**DEINE AUFGABEN**
1: Schreibe aus dem Forumsthread zum Einfrieren von Karpfenfilets den Abschnitt von "## aal60 (16." bis "geht viel einfacher." wortgetreu ab.
2: In welcher Gegend wohnt Naturliebhaber laut dem Forumsthread zum Einfrieren von Karpfenfilets?
3: Setze den Forumsthread zum Einfrieren von Karpfenfilets nach seinem letzten Satz fort.

**AUSGANGSTEXT**
- - -
# Einfluss des Einfrierens auf Grätenauflösung



## Naturliebhaber (16. März 2014)

Hallo zusammen,

 wenn ich frische Karpfenfilets zubereite und die Gräten alle 2mm durchschneide, spüre ich die kleinen Grätenteile beim Essen immer noch.
 Ich bilde mir ein, dass dies nicht mehr der Fall ist, wenn die Filets zuvor einige Tage/Wochen eingefroren waren.

 Ist das Einbildung von mir oder gibt es dafür eine Erklärung?


----------



## aal60 (16. März 2014)

*AW: Einfluss des Einfrierens auf Grätenauflösung*

Es könnte sein, dass sich die Struktur die des Fleisches ändert.
Die Gräten sitzen nicht mehr so fest im Fleisch und legen sich.
Bei Forellenfilets ziehe ich die Gräten auch nach dem Auftauen. Das geht viel einfacher.

GrußUwe


----------



## antonio (16. März 2014)

*AW: Einfluss des Einfrierens auf Grätenauflösung*



Naturliebhaber schrieb:


> Hallo zusammen,
> 
> wenn ich frische Karpfenfilets zubereite und die Gräten alle 2mm durchschneide, spüre ich die kleinen Grätenteile beim Essen immer noch.
> Ich bilde mir ein, dass dies nicht mehr der Fall ist, wenn die Filets zuvor einige Tage/Wochen eingefroren waren.
> ...



auch gräten haben einen gewissen wasseranteil.
durch das einfrieren werden hier auch gewiss strukturen zerstört.
dies könnte die ursache sein.

antonio


----------



## j.Breithardt (16. März 2014)

*AW: Einfluss des Einfrierens auf Grätenauflösung*



Naturliebhaber schrieb:


> Hallo zusammen,
> 
> wenn ich frische Karpfenfilets zubereite und die Gräten alle 2mm durchschneide, spüre ich die kleinen Grätenteile beim Essen immer noch.
> Ich bilde mir ein, dass dies nicht mehr der Fall ist, wenn die Filets zuvor einige Tage/Wochen eingefroren waren.
> ...


 


Wenn man einen solchen Hackepeter einfriert, ist das Ganze dann nach dem Auftauen nicht trocken?


----------



## Naturliebhaber (16. März 2014)

*AW: Einfluss des Einfrierens auf Grätenauflösung*



j.Breithardt schrieb:


> Wenn man einen solchen Hackepeter einfriert, ist das Ganze dann nach dem Auftauen nicht trocken?



Also ich wohne ja in einer typischen Karpfengegend (Aischgrund). Hier friert jeder Karpfen ein und geschmacklich sind die nach dem Auftauen einwandfrei.

 Was meinst du mit Hackepeter? Das Karpfenfilet? Ich bin großer Fan davon. Man muss nur wissen, wie man es zubereitet.

 Meine Kids schwören auf Karpfenchips: 2mm-Stücke durchschneiden, in einer Mehl/Salz-Mischung wenden und kurz in siedend heißes Öl. Genial!
 Bekommt man hier sogar auf ländlichen Weihnachtsmärkten. Damit verdienen sich die Fischereivereine ein paar Euro und die Leckereien sind ruck-zuck ausverkauft.
- - -
**BEREITGESTELLTE DATEN**
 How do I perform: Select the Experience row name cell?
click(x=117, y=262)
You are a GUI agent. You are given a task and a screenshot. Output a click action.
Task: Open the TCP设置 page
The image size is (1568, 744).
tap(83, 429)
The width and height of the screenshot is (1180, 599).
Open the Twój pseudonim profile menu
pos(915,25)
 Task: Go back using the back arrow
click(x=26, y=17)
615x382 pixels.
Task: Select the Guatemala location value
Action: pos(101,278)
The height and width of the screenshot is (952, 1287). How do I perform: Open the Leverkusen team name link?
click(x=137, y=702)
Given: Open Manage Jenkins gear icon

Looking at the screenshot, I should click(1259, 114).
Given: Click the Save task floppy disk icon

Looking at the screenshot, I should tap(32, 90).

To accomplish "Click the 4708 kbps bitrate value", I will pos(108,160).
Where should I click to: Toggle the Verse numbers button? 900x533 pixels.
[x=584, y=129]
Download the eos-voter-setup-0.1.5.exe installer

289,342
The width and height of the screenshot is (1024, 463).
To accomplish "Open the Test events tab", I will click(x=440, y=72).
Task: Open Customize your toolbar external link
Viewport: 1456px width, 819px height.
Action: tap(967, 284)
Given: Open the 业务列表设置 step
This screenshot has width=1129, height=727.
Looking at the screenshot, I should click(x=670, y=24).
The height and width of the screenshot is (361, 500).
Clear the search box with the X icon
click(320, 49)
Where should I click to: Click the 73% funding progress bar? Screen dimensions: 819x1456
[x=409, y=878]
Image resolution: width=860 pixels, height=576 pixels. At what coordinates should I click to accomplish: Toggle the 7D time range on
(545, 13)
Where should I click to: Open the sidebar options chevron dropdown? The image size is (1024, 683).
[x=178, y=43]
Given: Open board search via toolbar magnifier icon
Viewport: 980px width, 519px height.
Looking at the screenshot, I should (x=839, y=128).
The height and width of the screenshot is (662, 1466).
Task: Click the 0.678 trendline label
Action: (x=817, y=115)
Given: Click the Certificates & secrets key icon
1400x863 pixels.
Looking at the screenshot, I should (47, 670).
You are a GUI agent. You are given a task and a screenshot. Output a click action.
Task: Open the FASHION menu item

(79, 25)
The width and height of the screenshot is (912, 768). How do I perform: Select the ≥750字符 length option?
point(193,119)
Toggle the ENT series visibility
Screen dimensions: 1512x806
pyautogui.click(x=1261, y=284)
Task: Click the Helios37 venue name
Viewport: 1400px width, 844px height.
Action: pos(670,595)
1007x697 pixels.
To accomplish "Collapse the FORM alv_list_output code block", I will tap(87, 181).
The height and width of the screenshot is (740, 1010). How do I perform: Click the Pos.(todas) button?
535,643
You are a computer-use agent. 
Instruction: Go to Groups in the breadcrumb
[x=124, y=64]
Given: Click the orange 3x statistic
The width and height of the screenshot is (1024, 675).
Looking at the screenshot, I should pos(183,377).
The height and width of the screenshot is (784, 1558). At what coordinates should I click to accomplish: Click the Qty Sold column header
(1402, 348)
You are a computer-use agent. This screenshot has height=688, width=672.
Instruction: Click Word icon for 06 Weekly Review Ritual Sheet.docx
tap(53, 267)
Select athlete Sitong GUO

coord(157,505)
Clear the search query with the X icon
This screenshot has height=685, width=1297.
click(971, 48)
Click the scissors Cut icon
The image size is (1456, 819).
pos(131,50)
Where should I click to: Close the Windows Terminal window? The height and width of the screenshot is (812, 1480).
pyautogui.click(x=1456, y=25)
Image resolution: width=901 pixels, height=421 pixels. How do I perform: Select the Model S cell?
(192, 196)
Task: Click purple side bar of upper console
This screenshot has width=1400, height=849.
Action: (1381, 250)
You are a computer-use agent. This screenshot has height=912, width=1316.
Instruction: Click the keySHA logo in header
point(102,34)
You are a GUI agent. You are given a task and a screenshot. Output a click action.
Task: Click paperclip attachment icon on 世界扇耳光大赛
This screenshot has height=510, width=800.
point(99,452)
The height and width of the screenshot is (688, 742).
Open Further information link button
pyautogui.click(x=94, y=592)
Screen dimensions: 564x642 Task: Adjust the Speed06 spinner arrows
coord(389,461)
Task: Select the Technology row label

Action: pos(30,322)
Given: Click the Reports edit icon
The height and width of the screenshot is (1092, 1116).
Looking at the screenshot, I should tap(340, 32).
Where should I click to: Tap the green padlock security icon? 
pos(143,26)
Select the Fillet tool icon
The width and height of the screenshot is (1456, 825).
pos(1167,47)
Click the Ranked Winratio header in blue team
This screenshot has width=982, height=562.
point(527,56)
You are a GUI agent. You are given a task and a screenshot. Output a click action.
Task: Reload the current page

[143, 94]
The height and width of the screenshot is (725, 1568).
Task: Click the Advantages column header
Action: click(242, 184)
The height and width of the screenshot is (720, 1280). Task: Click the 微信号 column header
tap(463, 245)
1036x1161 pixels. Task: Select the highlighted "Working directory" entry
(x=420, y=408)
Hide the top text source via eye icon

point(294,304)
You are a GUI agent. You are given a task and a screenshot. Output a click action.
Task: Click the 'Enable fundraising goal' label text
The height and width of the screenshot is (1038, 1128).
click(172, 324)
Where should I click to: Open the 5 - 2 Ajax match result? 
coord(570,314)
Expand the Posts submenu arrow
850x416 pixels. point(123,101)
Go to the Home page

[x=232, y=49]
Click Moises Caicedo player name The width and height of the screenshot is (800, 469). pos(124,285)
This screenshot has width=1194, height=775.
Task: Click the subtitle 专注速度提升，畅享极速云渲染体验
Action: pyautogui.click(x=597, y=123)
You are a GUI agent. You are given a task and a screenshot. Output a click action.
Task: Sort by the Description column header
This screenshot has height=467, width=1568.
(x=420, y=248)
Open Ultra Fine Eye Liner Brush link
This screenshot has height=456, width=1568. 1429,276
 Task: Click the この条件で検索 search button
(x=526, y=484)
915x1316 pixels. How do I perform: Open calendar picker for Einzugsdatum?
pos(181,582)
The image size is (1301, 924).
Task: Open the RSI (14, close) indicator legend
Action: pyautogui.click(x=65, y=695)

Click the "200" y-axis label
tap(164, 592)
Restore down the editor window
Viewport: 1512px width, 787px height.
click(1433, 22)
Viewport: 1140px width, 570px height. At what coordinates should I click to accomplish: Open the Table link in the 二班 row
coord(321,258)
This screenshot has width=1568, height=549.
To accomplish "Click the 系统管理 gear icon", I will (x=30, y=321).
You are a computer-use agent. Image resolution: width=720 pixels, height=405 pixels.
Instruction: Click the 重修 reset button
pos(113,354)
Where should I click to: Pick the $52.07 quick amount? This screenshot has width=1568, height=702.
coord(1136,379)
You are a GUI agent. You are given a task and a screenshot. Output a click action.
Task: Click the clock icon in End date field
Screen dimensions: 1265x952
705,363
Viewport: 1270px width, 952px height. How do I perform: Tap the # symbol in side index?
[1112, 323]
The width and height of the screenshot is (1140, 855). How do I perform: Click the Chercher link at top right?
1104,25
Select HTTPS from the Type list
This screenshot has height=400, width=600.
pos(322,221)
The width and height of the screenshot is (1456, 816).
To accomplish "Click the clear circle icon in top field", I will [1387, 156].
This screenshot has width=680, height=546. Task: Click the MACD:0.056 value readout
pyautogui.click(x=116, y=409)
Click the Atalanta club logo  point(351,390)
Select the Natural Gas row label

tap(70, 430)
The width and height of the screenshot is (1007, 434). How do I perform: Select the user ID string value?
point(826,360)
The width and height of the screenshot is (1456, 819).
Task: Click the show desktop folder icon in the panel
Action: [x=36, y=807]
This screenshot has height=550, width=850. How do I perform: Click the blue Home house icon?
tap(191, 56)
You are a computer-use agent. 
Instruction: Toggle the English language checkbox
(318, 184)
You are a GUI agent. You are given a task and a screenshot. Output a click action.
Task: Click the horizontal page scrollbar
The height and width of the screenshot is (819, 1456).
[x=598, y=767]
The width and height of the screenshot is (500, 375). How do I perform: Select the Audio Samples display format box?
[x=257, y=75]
- - -
**LÖSUNGEN**
1:
## aal60 (16. März 2014)

*AW: Einfluss des Einfrierens auf Grätenauflösung*

Es könnte sein, dass sich die Struktur die des Fleisches ändert.
Die Gräten sitzen nicht mehr so fest im Fleisch und legen sich.
Bei Forellenfilets ziehe ich die Gräten auch nach dem Auftauen. Das geht viel einfacher.

2: Im Aischgrund, einer typischen Karpfengegend.

3:
----------



## Naturliebhaber (16. März 2014)

*AW: Einfluss des Einfrierens auf Grätenauflösung*



antonio schrieb:


> auch gräten haben einen gewissen wasseranteil.
> durch das einfrieren werden hier auch gewiss strukturen zerstört.
> dies könnte die ursache sein.
> 
> antonio



Klingt plausibel.


----------



## j.Breithardt (16. März 2014)

*AW: Einfluss des Einfrierens auf Grätenauflösung*

Was meinst du mit Hackepeter? Das Karpfenfilet? Ich bin großer Fan davon. Man muss nur wissen, wie man es zubereitet.


Ich meine die eingeschnittenen Filets. Durch die vielen Schnitte darin könnte zumindest m.M.n. ein größerer Flüssigkeitsverlust eintreten.#c
Den Fisch in Ganzen einzufrieren halte ich für bedenkenlos.


----------



## Heilbutt (16. März 2014)

*AW: Einfluss des Einfrierens auf Grätenauflösung*



Naturliebhaber schrieb:


> Hallo zusammen,
> 
> wenn ich frische Karpfenfilets zubereite und die Gräten alle 2mm durchschneide, spüre ich die kleinen Grätenteile beim Essen immer noch.
> Ich bilde mir ein, dass dies nicht mehr der Fall ist, wenn die Filets zuvor einige Tage/Wochen eingefroren waren.
> ...



Hallo, das Problem mit den Grätenstücken kenn ich.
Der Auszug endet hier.